TASK REQUIREMENTS = Locate "You are a computer-use agent. Screen dimensions: 750x412" in the records below, then copy its line and every following line exactly, without the pictures.

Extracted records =
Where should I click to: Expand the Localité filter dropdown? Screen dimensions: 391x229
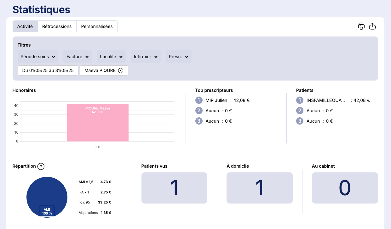tap(111, 57)
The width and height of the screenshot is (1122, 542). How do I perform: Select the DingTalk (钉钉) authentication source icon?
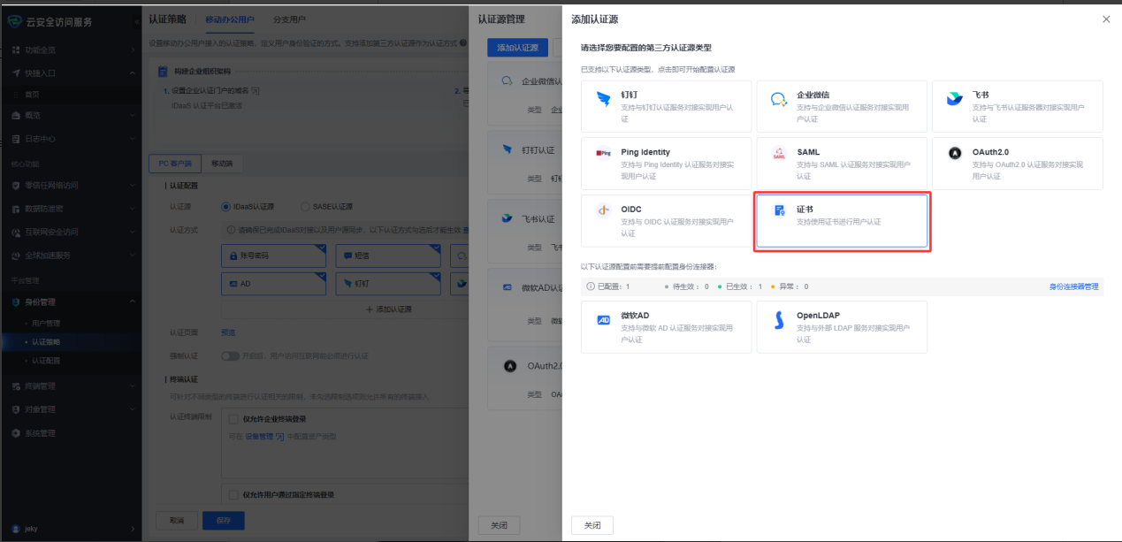[603, 99]
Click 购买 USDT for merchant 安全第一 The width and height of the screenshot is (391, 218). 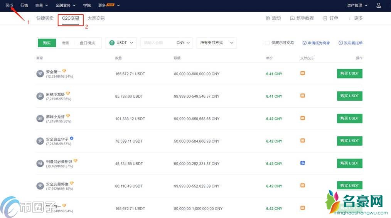[349, 73]
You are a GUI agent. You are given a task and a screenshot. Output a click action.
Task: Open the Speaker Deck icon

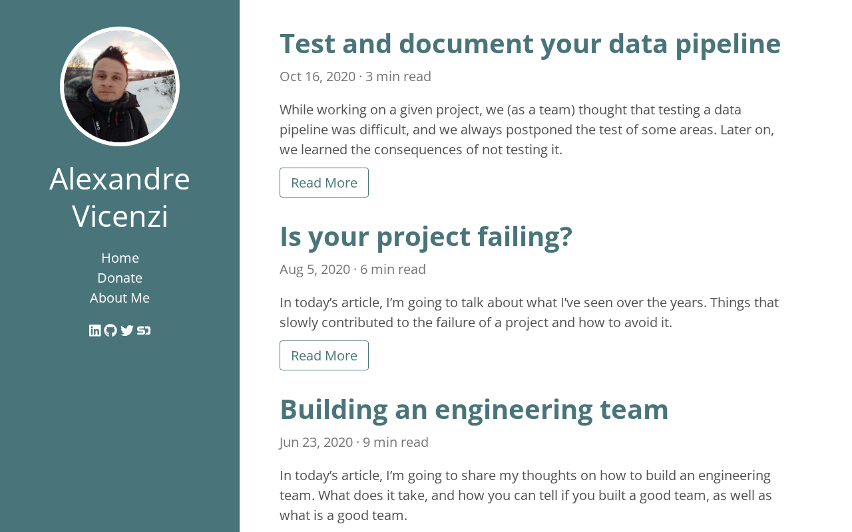point(144,331)
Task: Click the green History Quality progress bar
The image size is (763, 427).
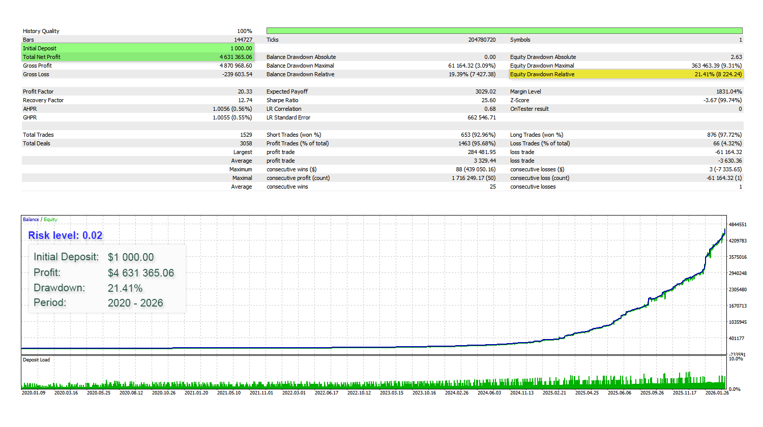Action: tap(504, 31)
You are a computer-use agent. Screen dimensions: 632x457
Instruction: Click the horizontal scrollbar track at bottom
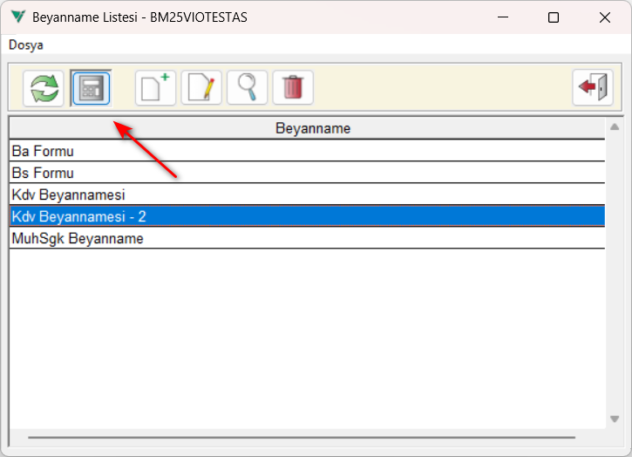point(302,437)
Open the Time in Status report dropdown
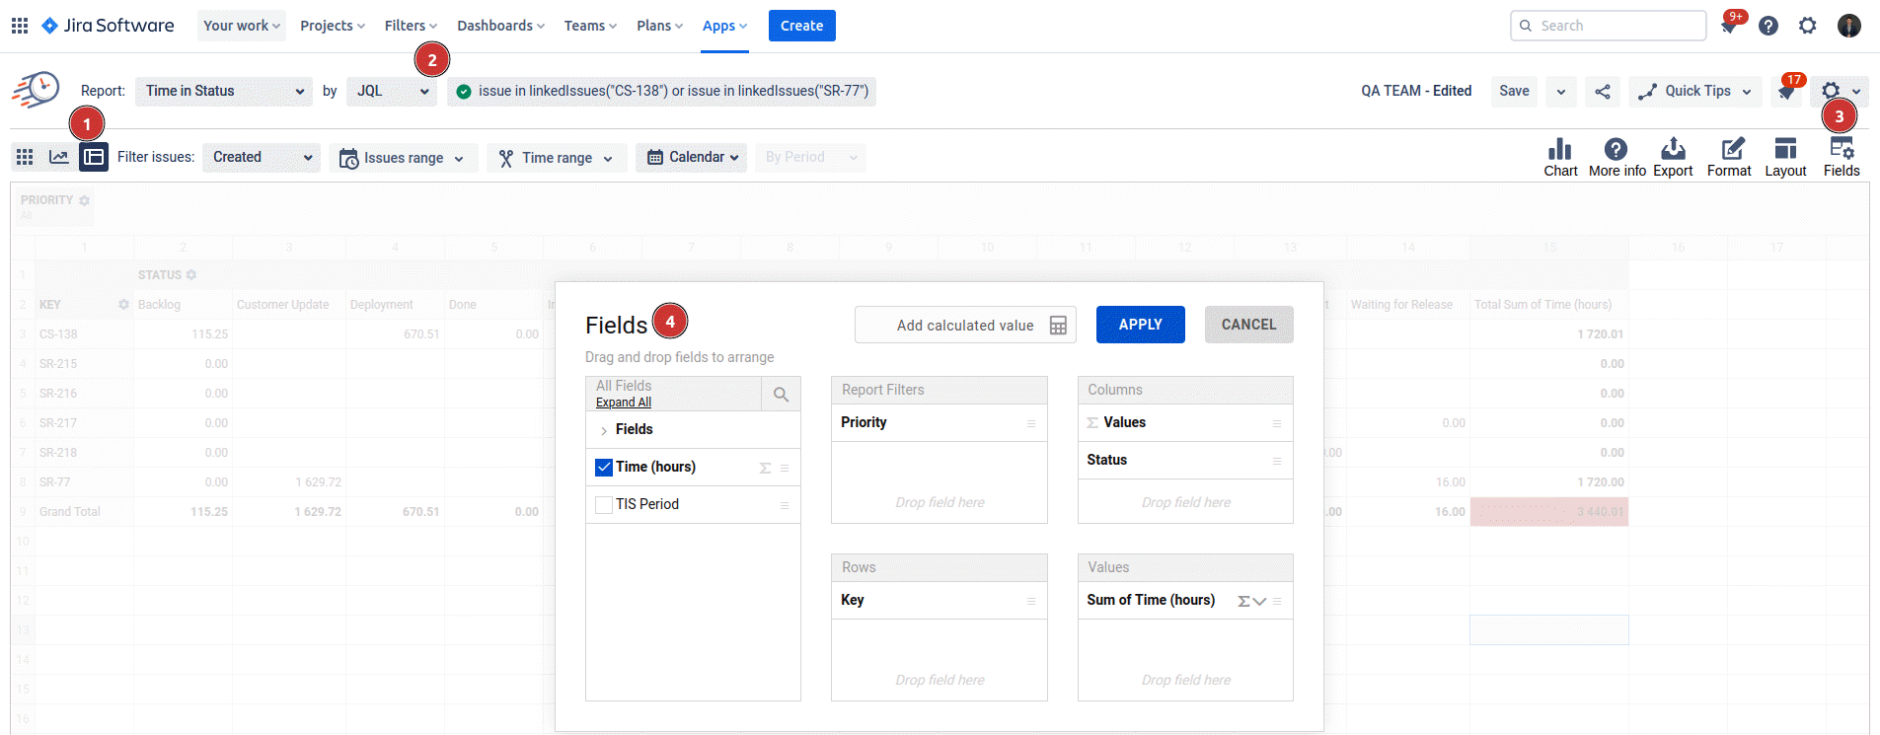The image size is (1880, 735). 224,92
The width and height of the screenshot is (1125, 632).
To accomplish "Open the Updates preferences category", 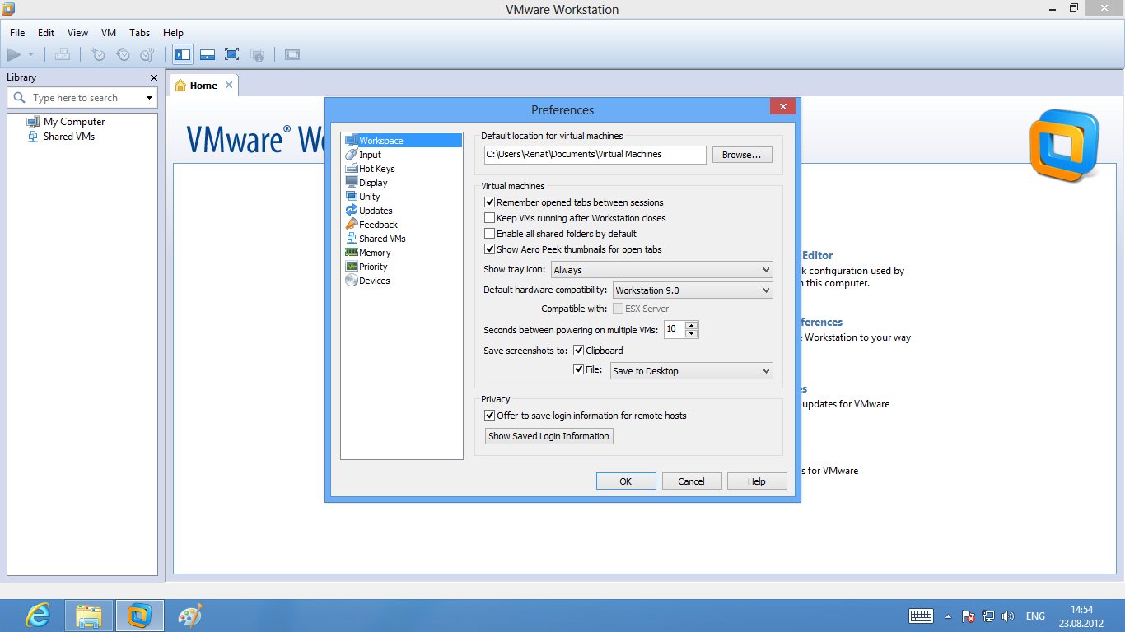I will (x=375, y=211).
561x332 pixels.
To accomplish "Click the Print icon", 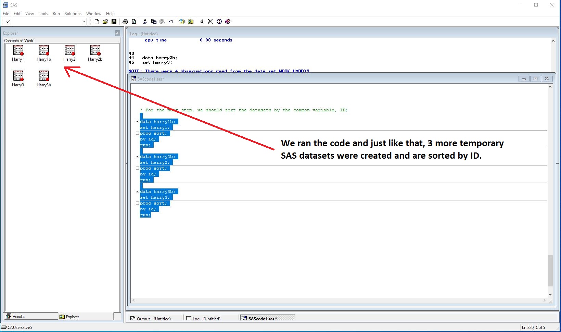I will pos(125,22).
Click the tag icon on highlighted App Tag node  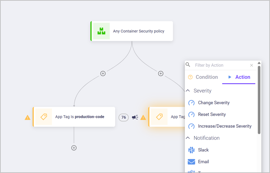click(159, 117)
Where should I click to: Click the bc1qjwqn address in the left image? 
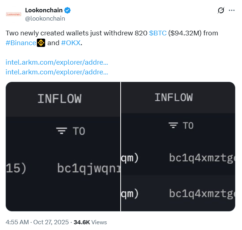point(88,168)
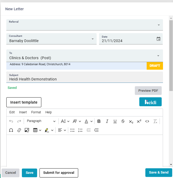
Task: Open the Format menu
Action: click(x=36, y=112)
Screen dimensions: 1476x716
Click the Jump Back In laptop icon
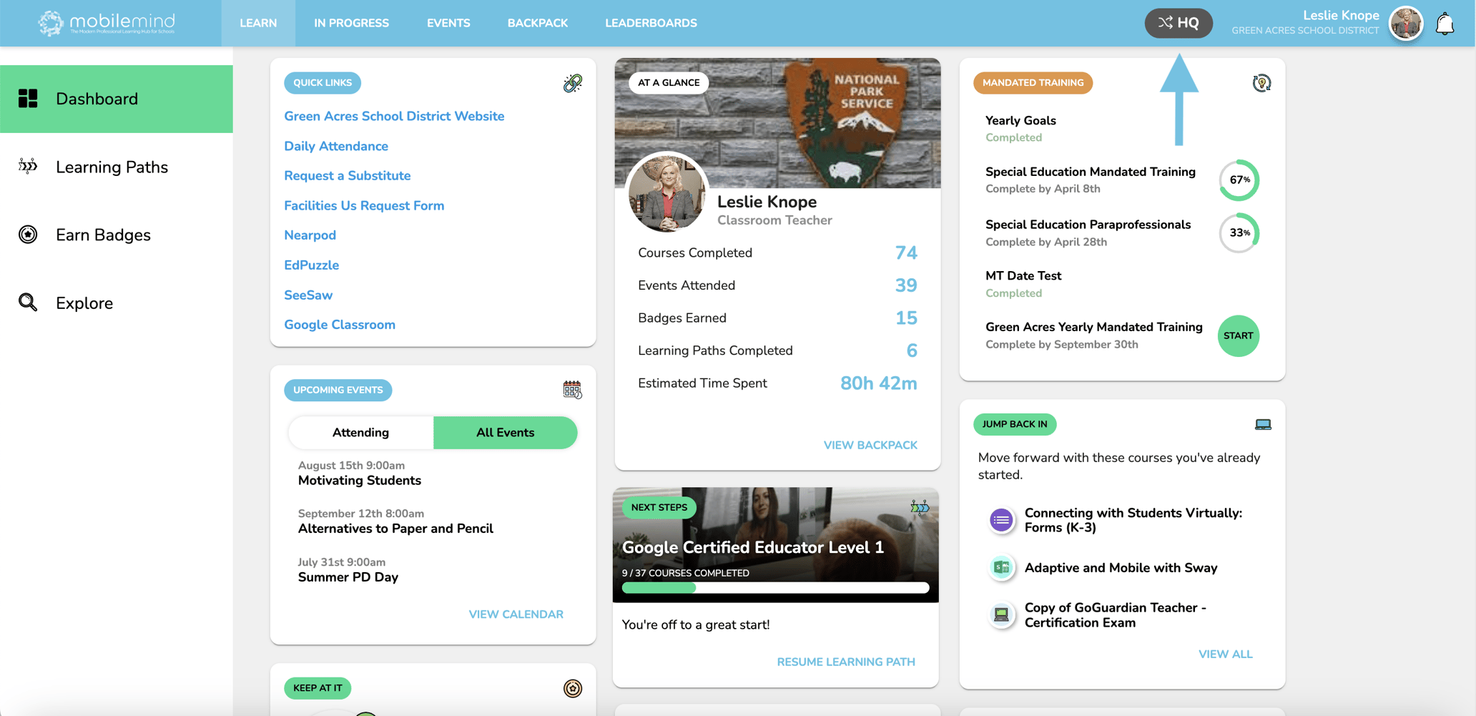pyautogui.click(x=1263, y=424)
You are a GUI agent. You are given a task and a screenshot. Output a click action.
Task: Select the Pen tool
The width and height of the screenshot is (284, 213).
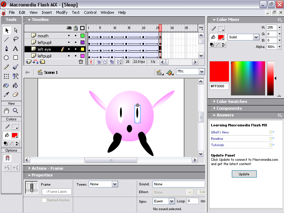click(x=6, y=49)
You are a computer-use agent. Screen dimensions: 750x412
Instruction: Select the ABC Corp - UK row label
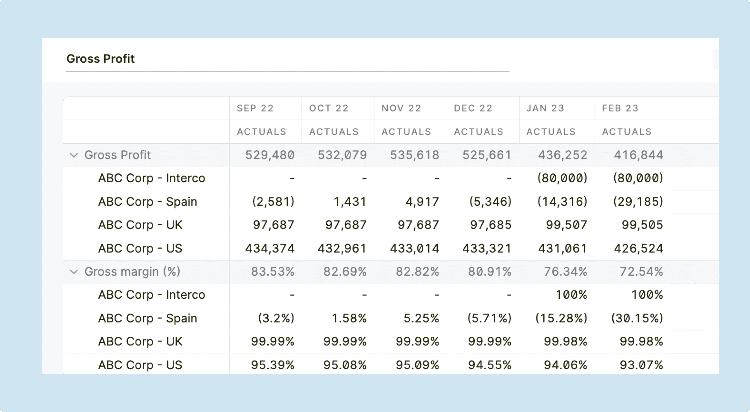tap(140, 224)
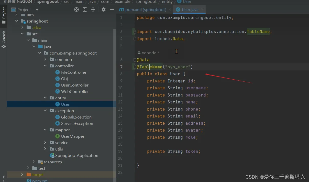Open UserController class in tree

click(74, 85)
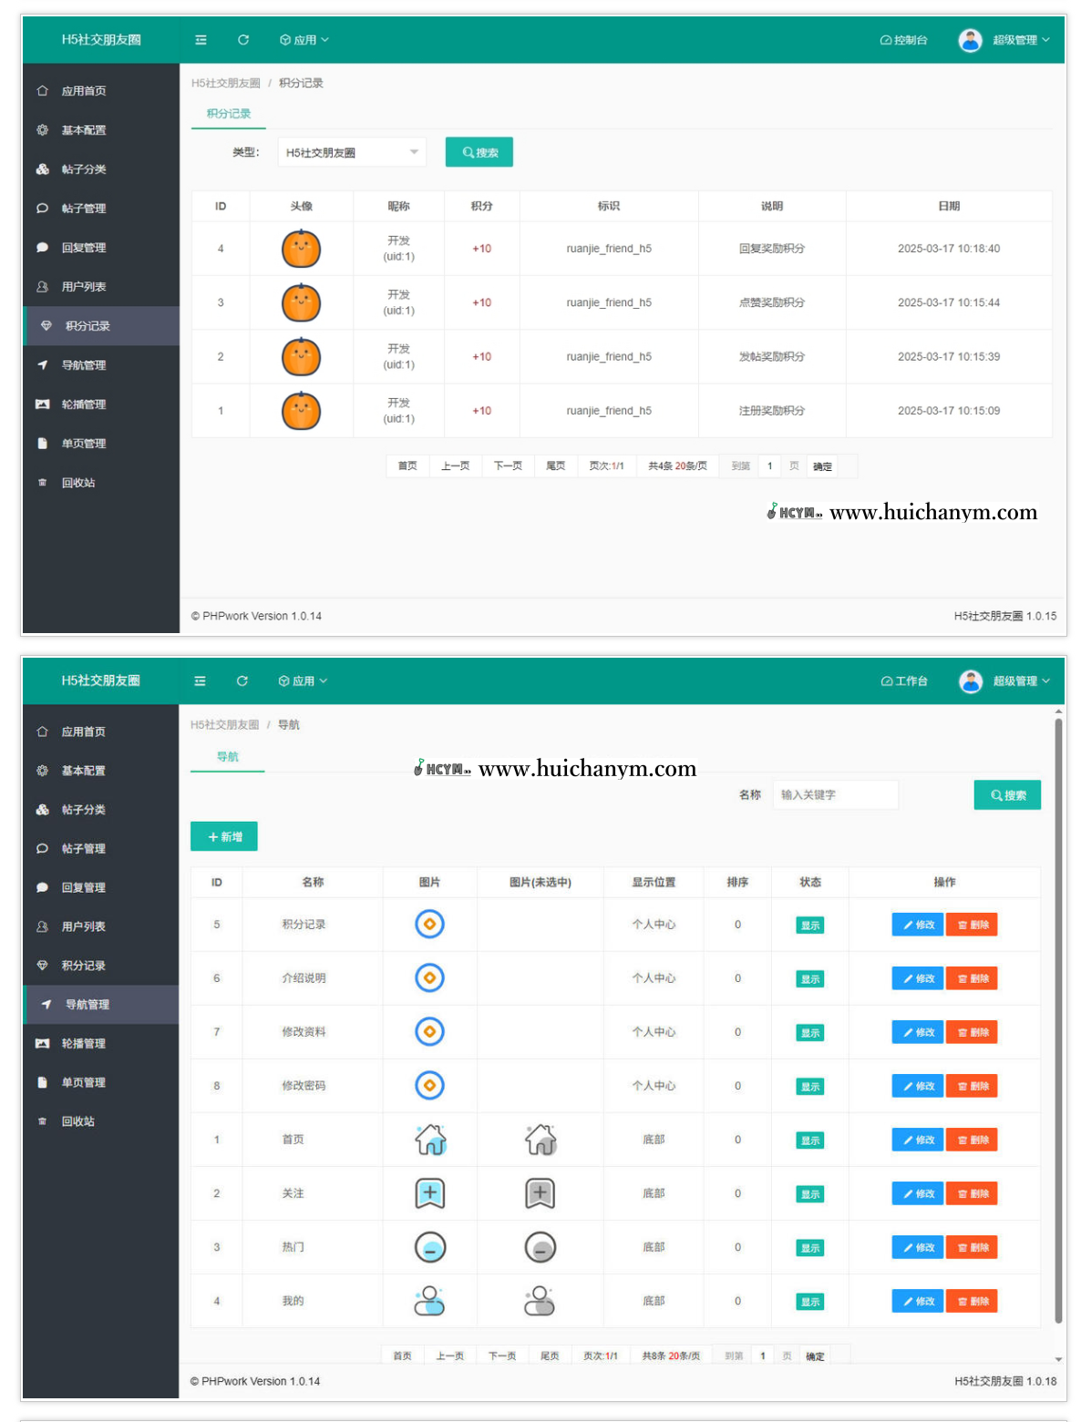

THE COMPLETED TASK =
You are a computer-use agent. Screen dimensions: 750x412
Instruction: Select the ABC Corp - UK row label
tap(140, 224)
Open UserController class in tree

click(74, 85)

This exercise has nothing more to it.